Tables containing input table data and edit logs can be easily identified by object names prepended with SIGDS_. To ensure proper input table functionality, avoid modifying any table with the SIGDS_ prefix.

The following flowchart demonstrates how Sigma uses an OAuth connection to write input table data and edit log records to a data platform.

1. In the Sigma UI, a user creates or edits an input table with a specified write destination.

2. The Sigma UI sends the input table data to Sigma’s web service.

3. Sigma’s web service retrieves the user's OAuth credentials from the Sigma database.

4. Sigma’s web service applies the user's OAuth credentials to authorize access to the data platform and write edit log records to the specified write schema.

5. Sigma's web service again retrieves the user's OAuth credentials from the Sigma database.

6. Sigma’s web service applies the same OAuth credentials to authorize access to the data platform and write the input table data to the specified write schema.

Write-back architecture for input tables with OAuth (legacy method)

Some organizations use input tables with a single, connection-level edit log. This edit log is stored in its own schema, specified in the connection configuration. The edit log destination schema is separate from the write schemas containing input table data, and Sigma uses the connection's service account credentials to write to it.

The following steps explain how Sigma uses an OAuth connection to write input table data and edit log records to a data platform with a connection-level edit log.

1. In the Sigma UI, a user creates or edits an input table with a specified write destination.

2. The Sigma UI sends the input table data to Sigma’s web service.

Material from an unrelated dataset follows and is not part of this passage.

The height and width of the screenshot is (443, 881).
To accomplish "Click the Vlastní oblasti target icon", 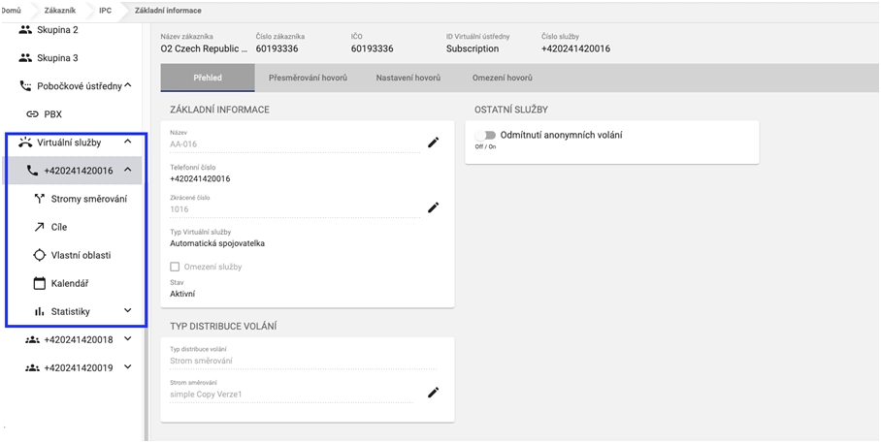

3. Sigma’s web service retrieves the connection’s service account credentials from the Sigma database.

4. Sigma’s web service applies the service account credentials to authorize access to the data platform and write the edit log records to the edit log destination schema.

5. Sigma’s web service retrieves the user's OAuth credentials from the Sigma database.

6. Sigma’s web service applies the user's OAuth credentials to authorize access to the data platform and write the input table data to the specified write schema.